-- READING TEXT follows --

Movie Review: ‘Radioactive’
Director: Marjane Satrapi
Cast: Rosamund Pike as Marie Curie, Sam Riley as Pierre Curie, Anna Taylor-Joy as Irene Curie, Aneurin Barnard as Paul Langevin
Review: Marie Curie (1867 – 1934) was the first woman to be awarded a Nobel prize, and the only woman in history to receive two (physics in 1903 and chemistry in 1911). She is perhaps one of the most influential and recognised scientists in modern times and an inspiration to people interested in the STEM fields, particularly young girls and women.
Based on Lauren Redniss’s graphic novel, Radioactive explores the life accomplishments, struggles, and legacy of Marie Curie but fails to deliver a seamlessly enjoyable movie.
The movie begins at the end. A much older Marie surveys her lab, before collapsing and being rushed to hospital. As she is raced through the dingy early-20th century corridors, lights flickering and whizzing above her, she is propelled back in time to ‘re-visit’ her life.
From here, we watch a younger, spirited Marie take on a university board of old professors and lose access to the laboratory due to her ‘constant demands’. We meet her future husband and fellow scientist Pierre Curie and watch them build a laboratory and life together. The two – combining Marie’s theoretical knowledge and Pierre’s technical knowledge – soon discover two new elements polonium and radium. Marie coins the term ‘radioactivity’ and they begin to explore the potential of such a discovery.
Despite the otherwise engaging story and excellent acting on Rosamund Pike and Sam Riley’s behalf, the story moves in a very blocky manner: a patchwork of life moments and their worldly implications.

-- READING TEXT concluded --
-- SUPPLIED MATERIAL follows --

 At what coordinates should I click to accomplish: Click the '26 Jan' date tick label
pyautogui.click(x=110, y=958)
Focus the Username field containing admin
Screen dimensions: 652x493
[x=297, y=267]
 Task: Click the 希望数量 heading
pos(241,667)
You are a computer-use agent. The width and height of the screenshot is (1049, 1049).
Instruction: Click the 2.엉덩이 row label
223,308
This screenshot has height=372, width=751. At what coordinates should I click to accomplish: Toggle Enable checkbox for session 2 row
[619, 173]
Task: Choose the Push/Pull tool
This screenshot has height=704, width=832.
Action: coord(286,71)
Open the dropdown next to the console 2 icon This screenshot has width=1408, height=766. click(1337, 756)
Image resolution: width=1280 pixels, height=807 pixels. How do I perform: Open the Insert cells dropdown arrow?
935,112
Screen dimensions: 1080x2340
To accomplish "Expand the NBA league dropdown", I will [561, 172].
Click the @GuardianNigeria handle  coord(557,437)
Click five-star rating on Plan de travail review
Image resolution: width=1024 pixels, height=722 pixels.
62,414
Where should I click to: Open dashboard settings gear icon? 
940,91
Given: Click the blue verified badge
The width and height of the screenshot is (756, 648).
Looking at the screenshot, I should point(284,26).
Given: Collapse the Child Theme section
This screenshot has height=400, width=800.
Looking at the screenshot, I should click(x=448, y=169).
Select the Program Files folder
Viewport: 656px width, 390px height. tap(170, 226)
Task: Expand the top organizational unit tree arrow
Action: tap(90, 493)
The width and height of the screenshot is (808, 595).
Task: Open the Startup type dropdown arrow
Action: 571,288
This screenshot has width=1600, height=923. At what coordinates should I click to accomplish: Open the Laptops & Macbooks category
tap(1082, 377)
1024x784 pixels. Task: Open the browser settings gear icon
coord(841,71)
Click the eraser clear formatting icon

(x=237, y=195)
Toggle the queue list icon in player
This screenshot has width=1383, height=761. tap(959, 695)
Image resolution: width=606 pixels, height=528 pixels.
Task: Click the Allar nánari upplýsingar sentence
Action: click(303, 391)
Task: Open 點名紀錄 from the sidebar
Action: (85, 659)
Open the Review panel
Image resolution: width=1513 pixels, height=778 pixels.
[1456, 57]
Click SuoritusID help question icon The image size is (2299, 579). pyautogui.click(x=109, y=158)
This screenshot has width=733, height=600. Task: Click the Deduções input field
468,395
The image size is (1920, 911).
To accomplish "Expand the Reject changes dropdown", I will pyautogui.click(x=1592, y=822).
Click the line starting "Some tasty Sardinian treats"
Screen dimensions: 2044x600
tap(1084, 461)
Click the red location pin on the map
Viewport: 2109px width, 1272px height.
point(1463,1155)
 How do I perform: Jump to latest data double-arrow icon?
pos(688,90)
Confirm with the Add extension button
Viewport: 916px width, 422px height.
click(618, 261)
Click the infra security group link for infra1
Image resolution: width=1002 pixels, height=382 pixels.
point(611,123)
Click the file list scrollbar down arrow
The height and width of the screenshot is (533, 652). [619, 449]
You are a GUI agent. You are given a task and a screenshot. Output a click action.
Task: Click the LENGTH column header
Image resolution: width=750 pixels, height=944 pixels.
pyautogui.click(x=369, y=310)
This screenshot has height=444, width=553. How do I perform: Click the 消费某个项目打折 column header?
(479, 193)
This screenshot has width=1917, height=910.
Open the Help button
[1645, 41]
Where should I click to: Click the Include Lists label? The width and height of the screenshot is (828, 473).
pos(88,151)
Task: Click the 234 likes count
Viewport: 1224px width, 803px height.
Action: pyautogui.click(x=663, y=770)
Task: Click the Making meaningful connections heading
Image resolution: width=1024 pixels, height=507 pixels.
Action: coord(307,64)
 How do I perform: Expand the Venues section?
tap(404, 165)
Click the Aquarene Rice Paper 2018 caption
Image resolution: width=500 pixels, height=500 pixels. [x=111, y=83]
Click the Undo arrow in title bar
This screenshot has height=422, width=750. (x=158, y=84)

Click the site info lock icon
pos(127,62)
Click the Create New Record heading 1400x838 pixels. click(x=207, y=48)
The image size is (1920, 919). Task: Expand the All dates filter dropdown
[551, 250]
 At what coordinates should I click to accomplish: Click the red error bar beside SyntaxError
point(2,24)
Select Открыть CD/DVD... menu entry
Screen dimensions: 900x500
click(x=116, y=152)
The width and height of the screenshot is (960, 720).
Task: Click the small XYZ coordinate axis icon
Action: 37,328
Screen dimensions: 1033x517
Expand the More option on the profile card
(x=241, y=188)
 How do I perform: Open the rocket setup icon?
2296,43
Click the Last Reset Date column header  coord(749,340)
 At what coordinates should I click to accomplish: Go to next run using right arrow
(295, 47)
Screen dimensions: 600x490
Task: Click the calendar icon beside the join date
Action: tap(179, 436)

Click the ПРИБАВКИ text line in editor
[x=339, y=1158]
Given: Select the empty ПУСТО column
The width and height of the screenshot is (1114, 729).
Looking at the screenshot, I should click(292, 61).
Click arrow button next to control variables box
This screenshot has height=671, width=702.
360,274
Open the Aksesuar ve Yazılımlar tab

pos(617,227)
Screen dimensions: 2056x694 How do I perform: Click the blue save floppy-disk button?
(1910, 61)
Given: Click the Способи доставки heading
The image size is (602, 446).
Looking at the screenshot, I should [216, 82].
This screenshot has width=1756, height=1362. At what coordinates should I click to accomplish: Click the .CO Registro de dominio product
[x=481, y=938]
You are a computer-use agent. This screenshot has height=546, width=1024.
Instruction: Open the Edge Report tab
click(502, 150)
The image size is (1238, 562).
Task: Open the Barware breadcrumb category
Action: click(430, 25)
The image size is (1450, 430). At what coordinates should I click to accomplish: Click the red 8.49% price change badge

-- SUPPLIED MATERIAL concluded --

▸ EXERCISE
Can you continue the movie review of "Radioactive" from its last sentence?

▸ RESULT FOR THIS EXERCISE
For every significant moment in Marie’s life, there is a sudden leap forward in time to show the consequence of her scientific innovation. We quickly move from her discovery of polonium and radium to a 1957 hospital, which for the first time will use radiation to treat a child with cancer. Pierre’s Nobel Prize acceptance speech is eclipsed by the detonation of the atomic bomb ‘Little Boy’ over Hiroshima in 1945, and Marie’s long-denied grief and acceptance of the loss of her husband is interrupted with a blazing firetruck attending the nuclear disaster that was Chernobyl in 1986.
All of these events happened long after Marie’s time and yet they stick in the fabric of her life like stubborn prickles, even haunting her before her death in vivid hallucinations. This ultimately weakens the point of the scenes – to show how monumental her discoveries were, how they changed the world for better and for worse.
The erratic and sudden nature of these jumps through time disrupt pivotal plot points and more importantly undermine emotional scenes that ultimately forge the empathy an audience holds for the movie’s characters. Between these few redeeming scenes designed to psychologically connect the audience to Marie, she is shown to be rude, arrogant, and emotionally erratic. As a result, the movie simultaneously frames Marie – perhaps purposefully – in the ever-luminescent light of rebellious genius and as a dark angel of death, forever clutching at the green vial of her invented poison. However, she was also a mother, wife, and painfully human. She was an immigrant in a strange and unwelcoming land, and a strong-willed female in an incredibly male-dominated field. The movie balances precariously in-between the two, uncertain on where the focus lies.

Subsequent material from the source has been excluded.